Originally posted by Michael_S View PostSo it's a tragedy of the commons scenario. The proprietary approach that benefits us all the most individually leaves the world - including us - worse off on the whole.
OS clearly doesnt work for everything, coding is just a small part. If an App is research-sensitive then the one doing the research is faced with copycats just being able to cobble everything up in a ball of mud without adding anything useful (or breaking things). For a concrete example you can take gpsp, where this happened an the author that did all the hard work is regretting developing it in the open (https://github.com/notaz/gpsp/blob/master/readme.txt).
Originally posted by Michael_S View Post(Edit: I'm a free-as-in-freedom fan because I have a lot of friends and family members with lower incomes.

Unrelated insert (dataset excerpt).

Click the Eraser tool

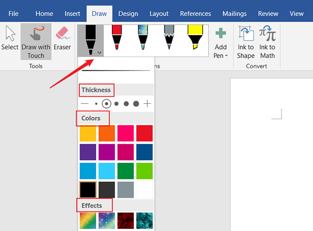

I can buy a new iPhone or the next laptop and so forth as I want one. But my brother who has a chronic illness and lives on family charity has an awful computing experience because he can only afford very inexpensive devices. If everything was GNU he'd be in a much better position even with the same budget. His situation improved some when he installed a Linux desktop with Xfce on his ancient laptop, but his phone, gaming, and similar options are still terrible.)
I would too prefer everything being open source (but not necessarily GPL), but I don't see why exceptional software aint worth buying or has to be strictly open-source.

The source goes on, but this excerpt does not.